──────── Exercise input

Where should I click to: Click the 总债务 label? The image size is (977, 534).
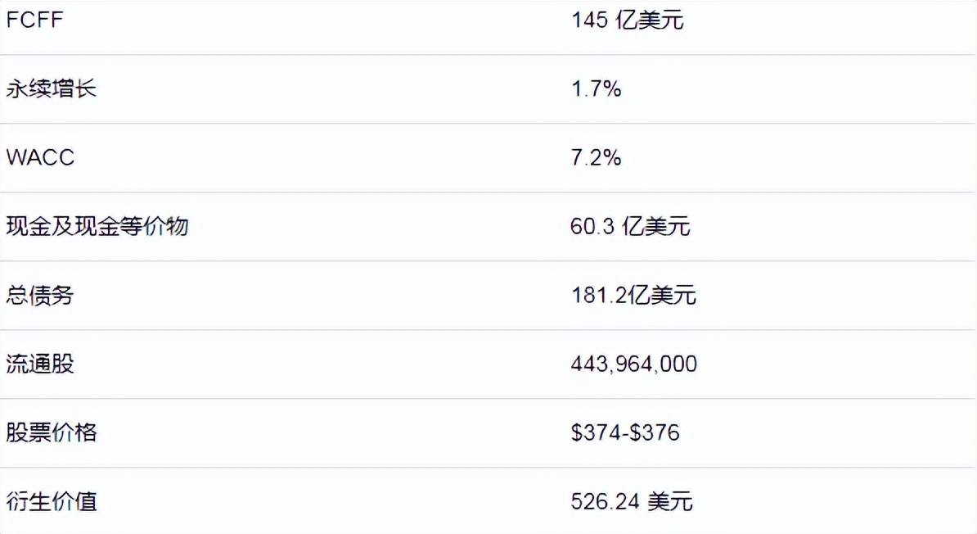pyautogui.click(x=40, y=295)
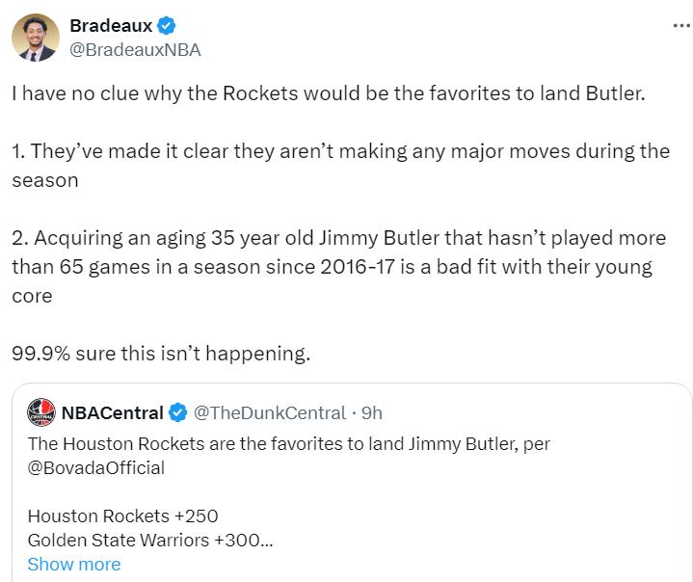The width and height of the screenshot is (693, 582).
Task: Click the "I have no clue" opening sentence
Action: tap(328, 94)
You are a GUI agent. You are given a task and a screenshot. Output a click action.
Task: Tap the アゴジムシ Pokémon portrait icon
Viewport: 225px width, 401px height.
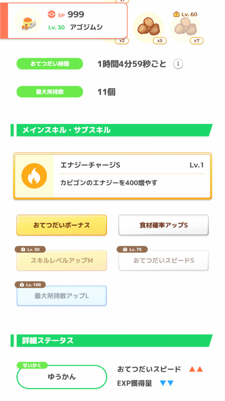[28, 21]
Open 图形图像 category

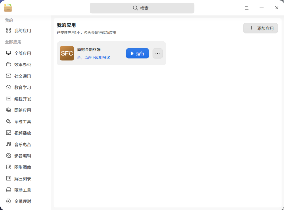click(x=22, y=167)
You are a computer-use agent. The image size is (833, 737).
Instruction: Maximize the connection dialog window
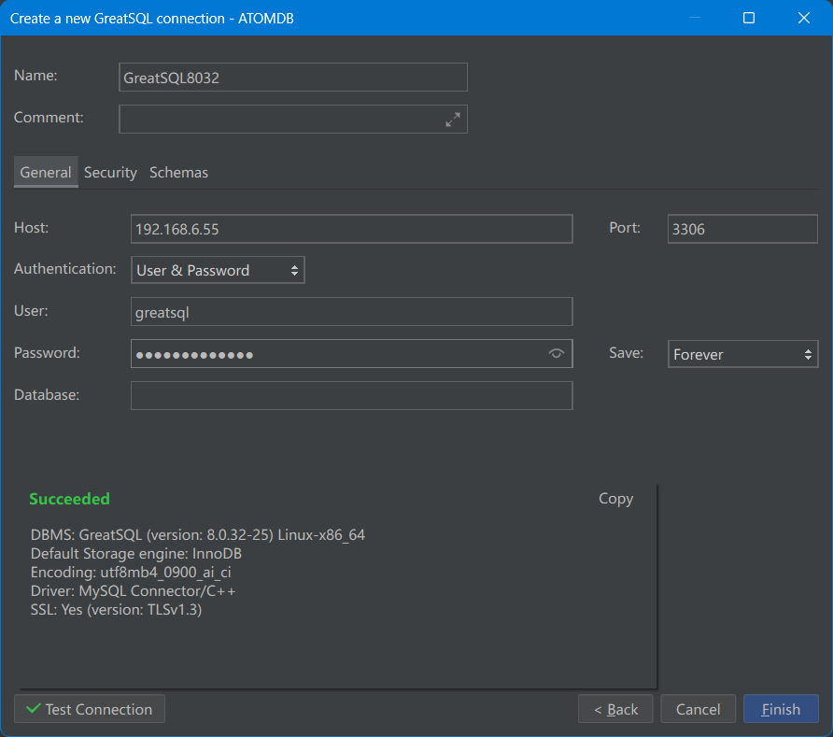(x=749, y=18)
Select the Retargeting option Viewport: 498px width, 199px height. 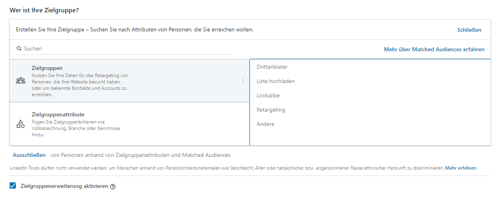271,110
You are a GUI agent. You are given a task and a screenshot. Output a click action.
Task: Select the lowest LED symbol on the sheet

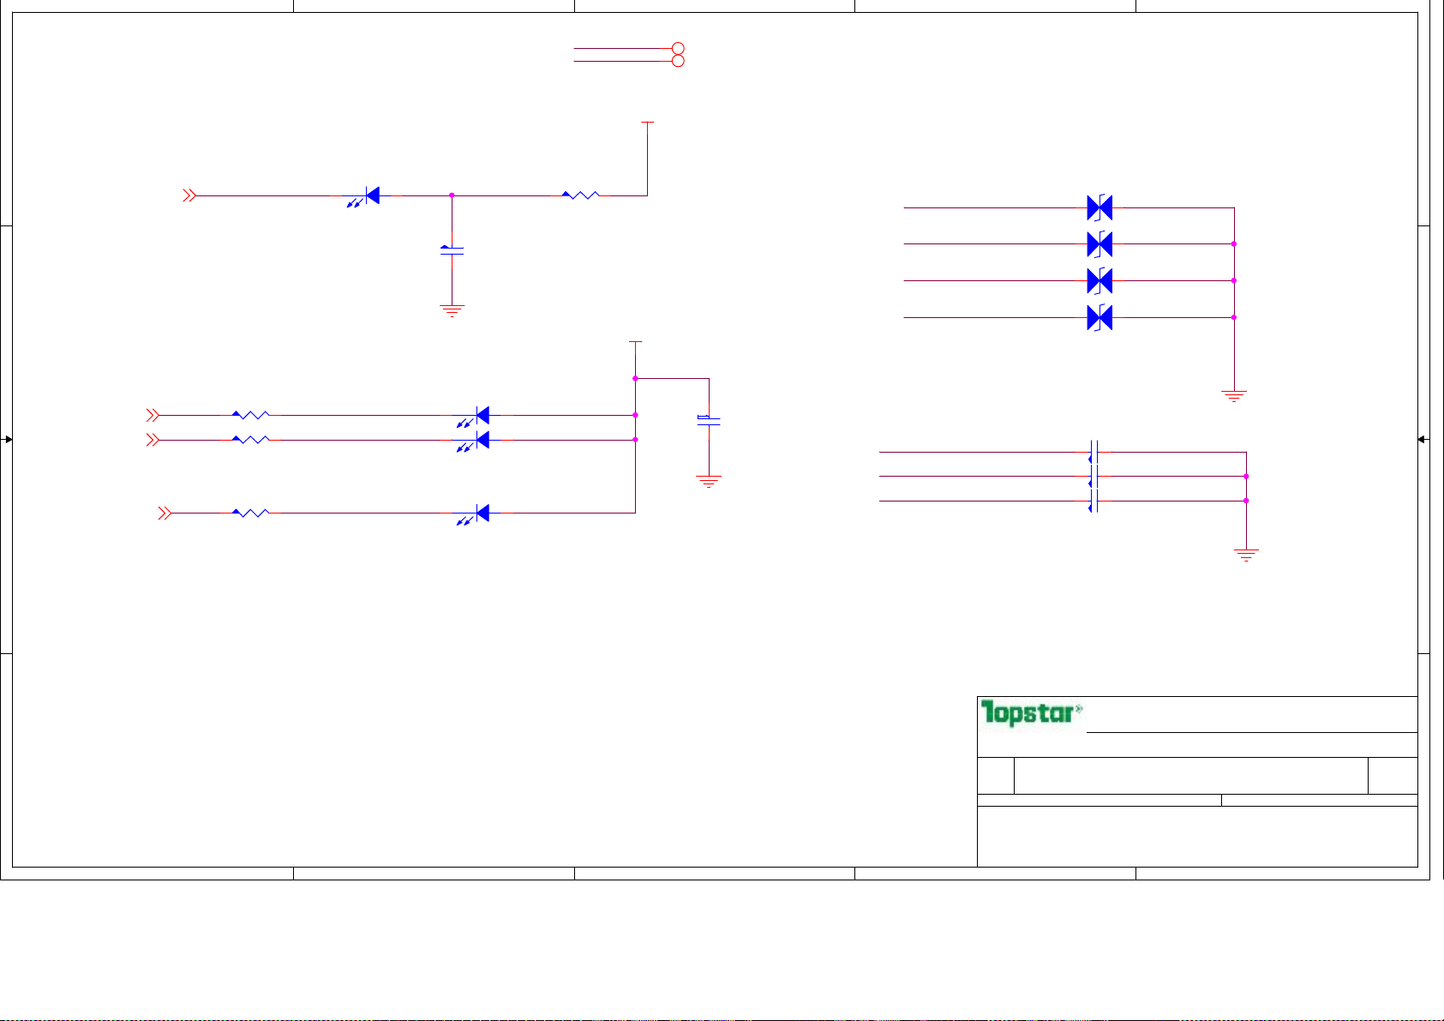pyautogui.click(x=478, y=514)
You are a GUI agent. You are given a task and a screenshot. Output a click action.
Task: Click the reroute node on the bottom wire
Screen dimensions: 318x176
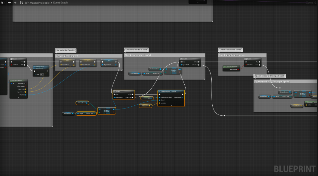tap(224, 116)
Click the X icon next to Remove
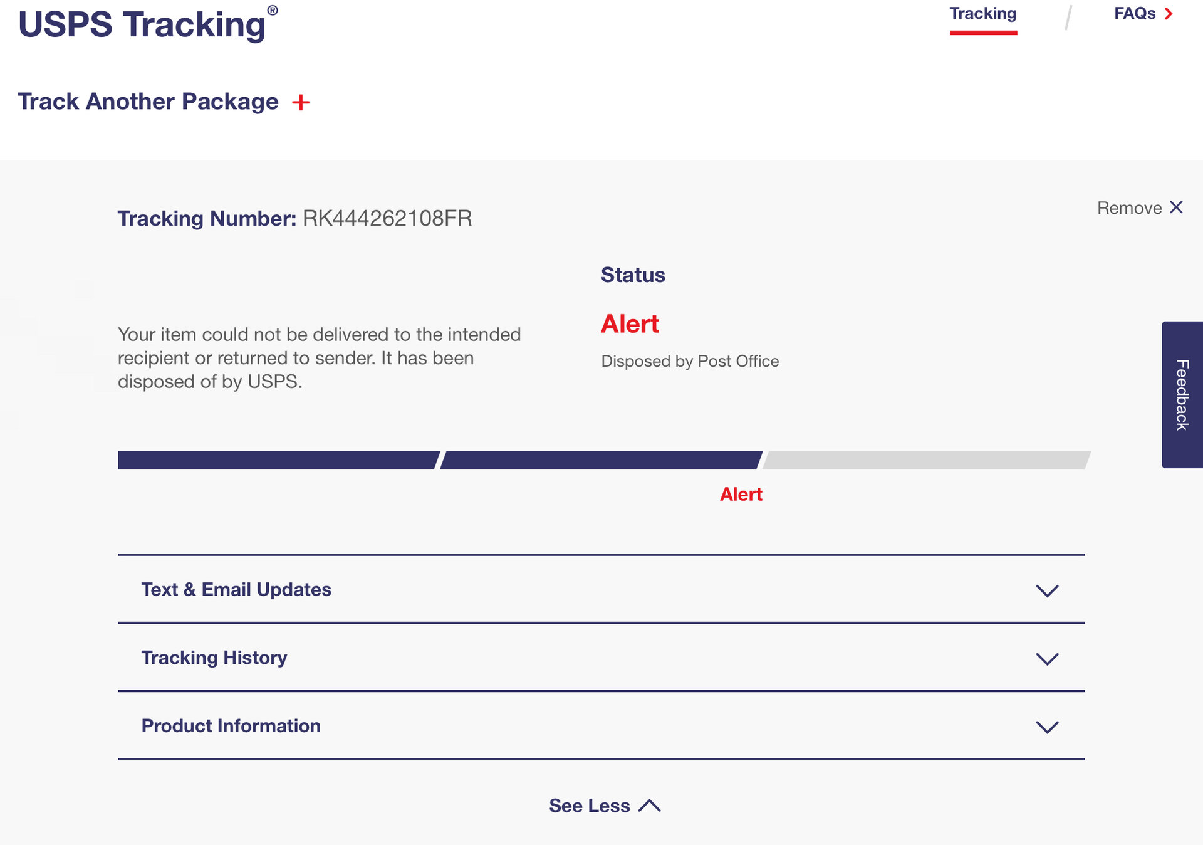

────────────────

* Task to complete
Would you give again exactly the lines from the line containing "Task: Select the" through the end of the listing, both ends included, without any pictures?

* Response area
Task: Select the lowest LED symbol on the sheet

pyautogui.click(x=478, y=514)
You are a GUI agent. You are given a task and a screenshot. Output a click action.
Task: Click the reroute node on the bottom wire
Screen dimensions: 318x176
tap(224, 116)
Click the X icon next to Remove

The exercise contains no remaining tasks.